ACLU-NJ: In a time of rampant misinformation and rejection of facts, assumptions are made every day about drugs and people who use drugs. Can you share how those assumptions have appeared for you/in your work and how you’ve challenged them?
CO: People assume that drug use makes you incapable of making the best decision for yourself, or that you don’t care about anything or anyone. Or that you’ve lost all value to be taken seriously in a conversation or can’t plan for your own well-being. That doesn’t help us to not listen to what we need or tell us we’re making bad choices. The whole world is already telling us we made bad choices, we do not need a care provider telling us too, making us feel worse.

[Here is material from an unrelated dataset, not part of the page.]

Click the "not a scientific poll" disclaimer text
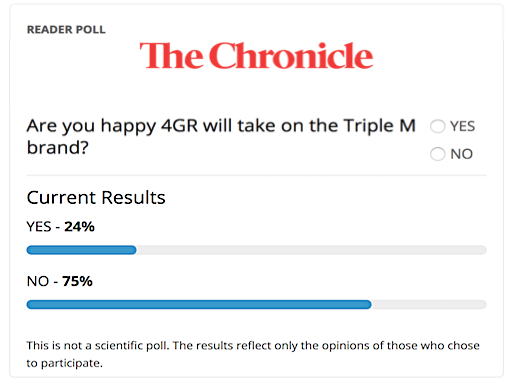This screenshot has width=525, height=385. click(253, 354)
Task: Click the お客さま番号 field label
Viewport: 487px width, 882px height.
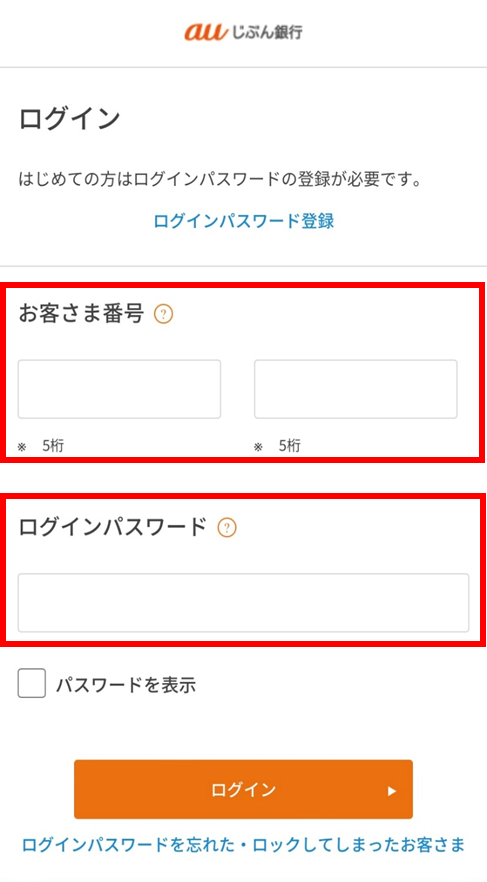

Currently, people make assumptions about the drug supply, that people who sell drugs are “poisoning” the supply, or preying upon young people when those things are completely false. The blatant refusal to see how prohibition impacts the drug supply is wild. We can literally trace when fentanyl entered the illicit supply to the times when crackdowns on importing heroin were going on, or the DEA was burning poppyfields en masse.
ACLU-NJ: In addition to arrest and other criminal legal consequences, people criminalized for drugs can experience other long-term consequences because of the impact criminalization has on civil systems (housing, immigration, family regulation, etc.). Can you share examples of how this has shown up in your outreach work with NJHRC?
CO: On NJHRC outreach, we hear stories daily about people navigating long term consequences of criminalization. Members share having lost housing vouchers, jobs, custody of children, and so much more as consequences of using a drug that is criminalized. There is one member who is currently unhoused and often shares that losing custody of her child was the final straw that sent her use into chaos, that made her give up hope. One of our members attempted to receive care for frostbite at the emergency department last winter, but was told they couldn’t be treated until they completed a detox program; this led to the person leaving the hospital and eventually losing their finger to the frostbite.
One of our members recently was evicted from public housing due to a drug-related arrest of someone else that happened to be in their apartment, and wound up losing their Section 8 voucher entirely as a result of the eviction. We work with a lot of sex workers who don’t think they deserve care after an assault or bad date, or are afraid to seek support due to their drug use.